The DataStreams.jl framework is behind a number of key packages in the Julia data ecosystem. At it’s core, it defines the “Source” and “Sink” interfaces that various formats can implement to automatically integrate with other formats that also implement the interfaces. This solves the one-to-many interop problem that always plagues data formats (“what? it only takes CSV files??”). With DataStreams, it’s quick and easy to implement the interface and automatically hook into the rest of the Julia data ecosystem.

So what’s new and noteworthy in DataStreams?
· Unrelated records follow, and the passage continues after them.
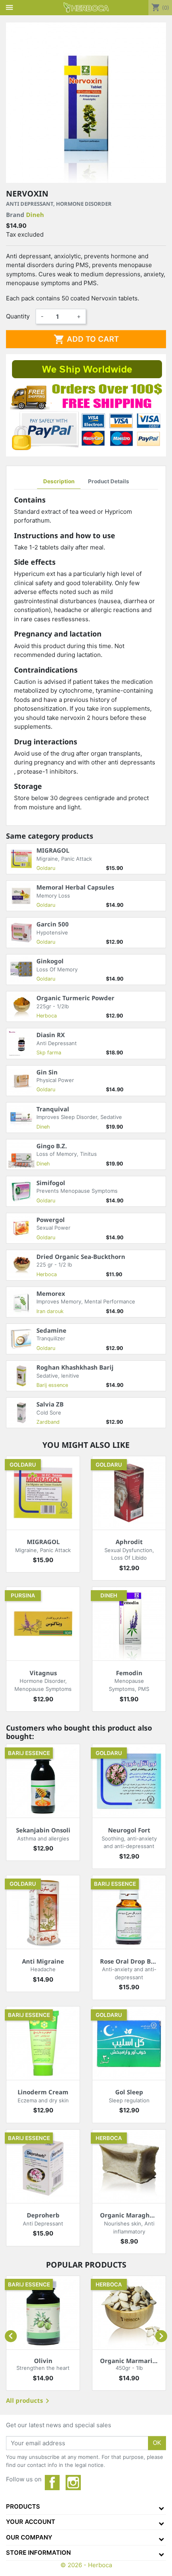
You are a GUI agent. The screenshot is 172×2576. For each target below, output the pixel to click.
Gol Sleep (129, 2092)
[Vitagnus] (43, 1623)
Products (23, 2506)
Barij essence (52, 1385)
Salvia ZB (50, 1404)
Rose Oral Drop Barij (130, 1961)
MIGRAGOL (52, 850)
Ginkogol (50, 961)
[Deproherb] (43, 2166)
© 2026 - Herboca (86, 2565)
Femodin (129, 1673)
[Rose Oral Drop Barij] (129, 1912)
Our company (29, 2537)
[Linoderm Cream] (43, 2043)
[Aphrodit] (129, 1493)
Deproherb (43, 2215)
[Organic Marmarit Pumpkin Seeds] (129, 2312)
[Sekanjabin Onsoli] (43, 1781)
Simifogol (50, 1183)
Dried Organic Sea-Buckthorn (80, 1257)
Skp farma (48, 1053)
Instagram (73, 2482)
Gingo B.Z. (51, 1146)
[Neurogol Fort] (129, 1781)
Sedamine (51, 1330)
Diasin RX (50, 1035)
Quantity (18, 316)
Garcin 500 (52, 924)
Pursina (23, 1595)
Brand (25, 214)
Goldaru (45, 868)
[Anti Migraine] (43, 1912)
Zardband (48, 1422)
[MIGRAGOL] (43, 1493)
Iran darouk (50, 1311)
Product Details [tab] (108, 481)
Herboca (46, 1016)
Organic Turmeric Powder (75, 998)
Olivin (43, 2361)
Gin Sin (47, 1072)
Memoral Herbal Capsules (75, 887)
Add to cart (86, 339)
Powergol (50, 1220)
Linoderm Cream (43, 2092)
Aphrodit (129, 1542)
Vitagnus (43, 1673)
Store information (38, 2552)
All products (29, 2401)
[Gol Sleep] (129, 2043)
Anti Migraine (43, 1961)
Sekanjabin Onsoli (43, 1830)
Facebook (52, 2482)
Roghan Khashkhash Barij (75, 1367)
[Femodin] (129, 1623)
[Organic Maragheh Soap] (129, 2166)
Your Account (30, 2521)
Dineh (35, 215)
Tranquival (52, 1109)
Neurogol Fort (129, 1830)
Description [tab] (58, 481)
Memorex (50, 1293)
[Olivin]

  • Flexibly typed schemas: a long-standing issue with any sort of data transfer is how to align expected types between source and sink; Base julia itself has pioneered a flexible, yet performant solution in it’s implementation of map over collections. This same approach has been applied to DataStreams to allow dynamic, type-inference-independent transfer from sources to sinks.
  • IO-integrated querying functionality: how many times have you thought, “sheesh, I wish there was a way to only parse a few columns, filter out certain values, and apply a transformation to this csv file all at the same time!” Ok, maybe not those words exactly, but with DataStreams, now you can! A fully integrated query-planner can now take any number of transformations and apply them at the IO-level to avoid more data transfer than absolutely necessary and fuse them all together in tightly compiled Julia code.
  • Data transfer parallelism: Sinks can now signal to Sources that they support parallel streaming; this can lead to massive improvements in data throughput and fully leveraging a system’s resources

Notes

Primary author of DataStreams.jl. This talk would be a bit of a peek under the hood since most users don’t interact directly with DataStreams (but w/ the data format packages themselves). It’s most useful for users hoping to better understand the DataStreams interfaces and how to fully leverage all the available functionality. Could also be a 30-minute talk, where I could go more in-depth into some of the interface changes and possibly even walk through a full implementation.